At the start of the twentieth century, the Portsmouth Naval Shipyard was home to many innovations in the growing field of submarine warfare. Workers started construction on the L-8, the first submarine ever built in a US naval shipyard, in 1917. During the 1930s and early 1940s, Portsmouth Naval Shipyard was the site for some of the first steel-sided submarine tests, including underwater explosion tests on both surface vessels and operational submarines. In 1944, the facility set a record by constructing thirty-one submarines in a year - more than two a month. Workers were also able to cut the build time for a submarine from more than sixteen months to less than six.

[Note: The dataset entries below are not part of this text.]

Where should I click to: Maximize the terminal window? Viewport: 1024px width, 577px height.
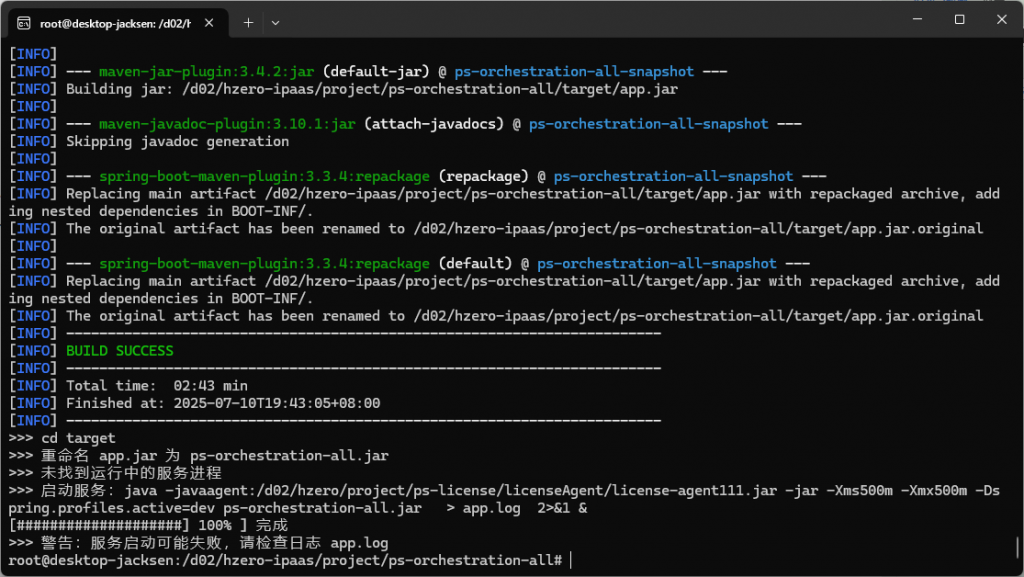(x=959, y=19)
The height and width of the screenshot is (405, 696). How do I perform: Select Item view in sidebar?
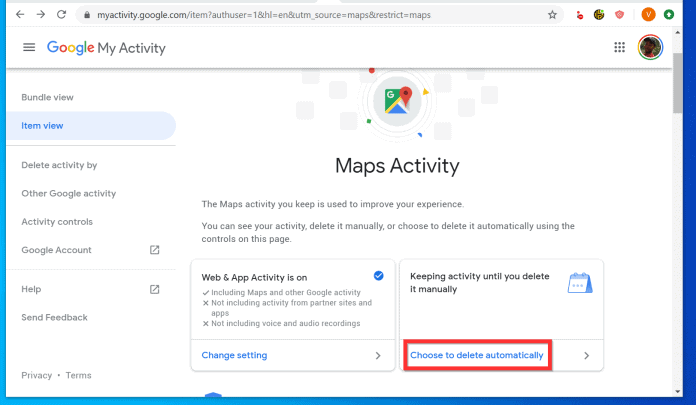[x=42, y=125]
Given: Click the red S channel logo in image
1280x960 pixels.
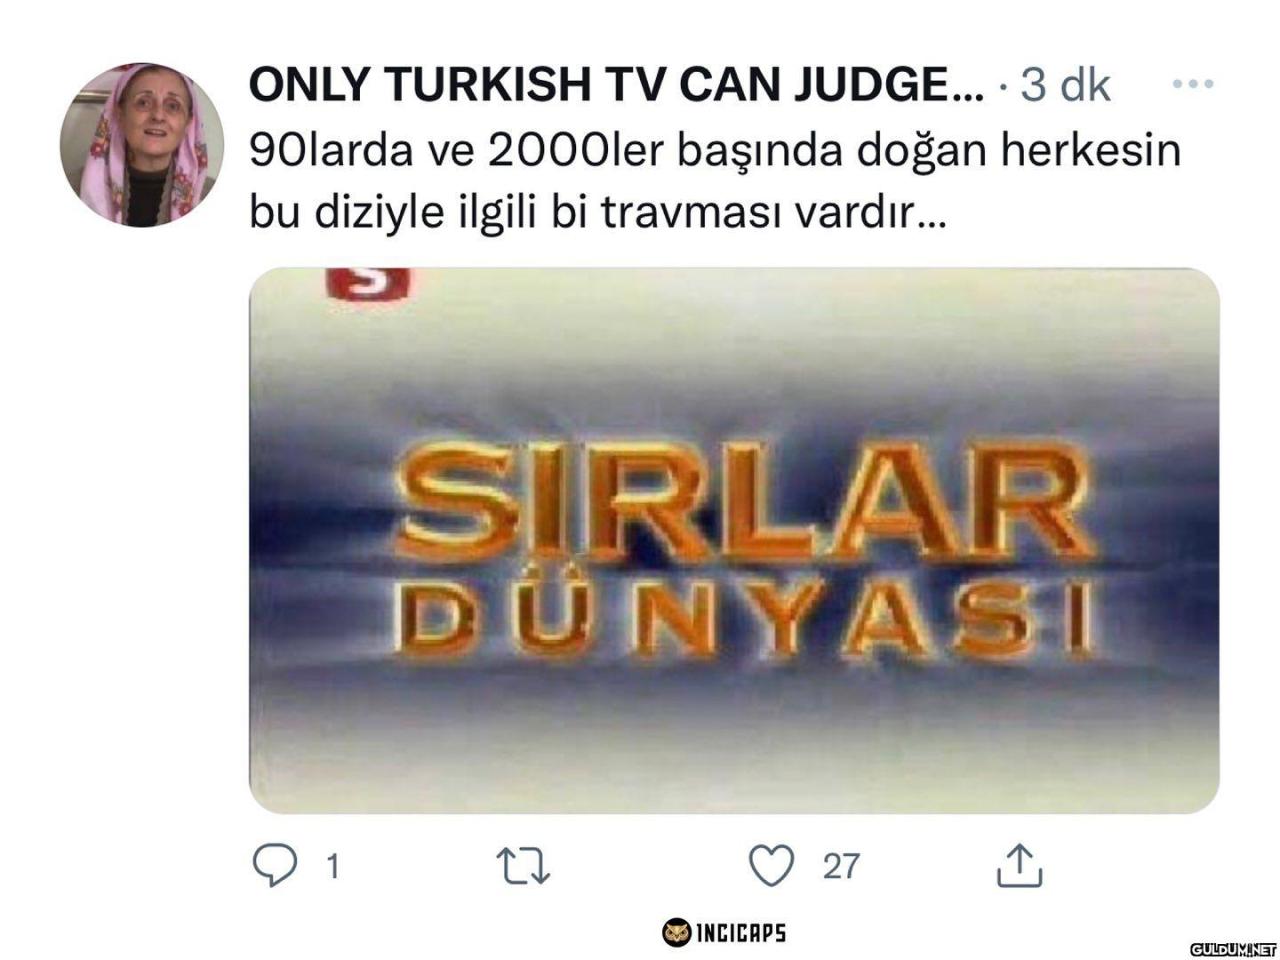Looking at the screenshot, I should pyautogui.click(x=368, y=284).
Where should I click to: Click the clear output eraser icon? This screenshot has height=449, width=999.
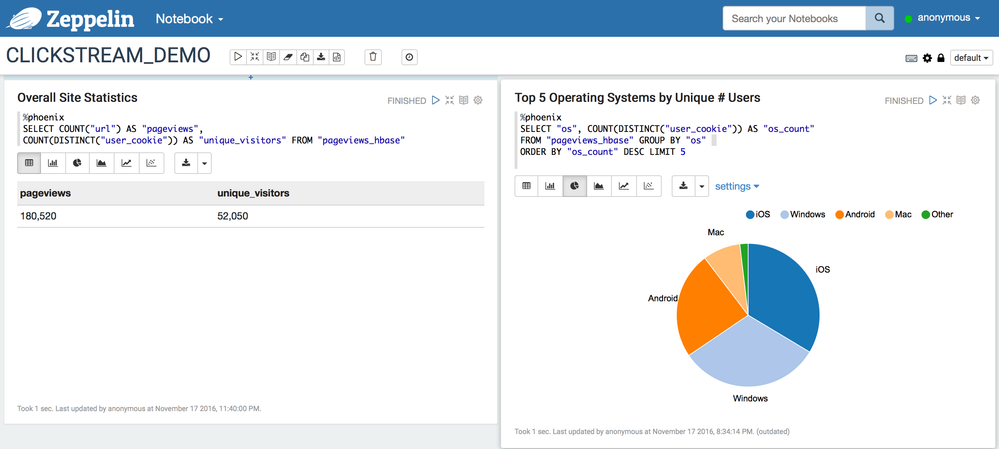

Crews at Portsmouth Naval Shipyard continued to push the envelope of submarine construction when they built Swordfish, the first US nuclear submarine assembled in a Navy shipyard, in 1958, and Abraham Lincoln, the first Polaris missile submarine, in 1961. New submarine construction ended at the yard after the completion of Sandlance in 1971.

Due to the heavy work on submarine nuclear reactors, the area suffered from severe radiation contamination. The EPA placed the site on its National Priorities List for Superfund cleanup monies. A congressional committee placed Portsmouth Naval Shipyard on a list of bases to be closed by 2008, but local workers organized and influenced political leaders to remove the base from the list.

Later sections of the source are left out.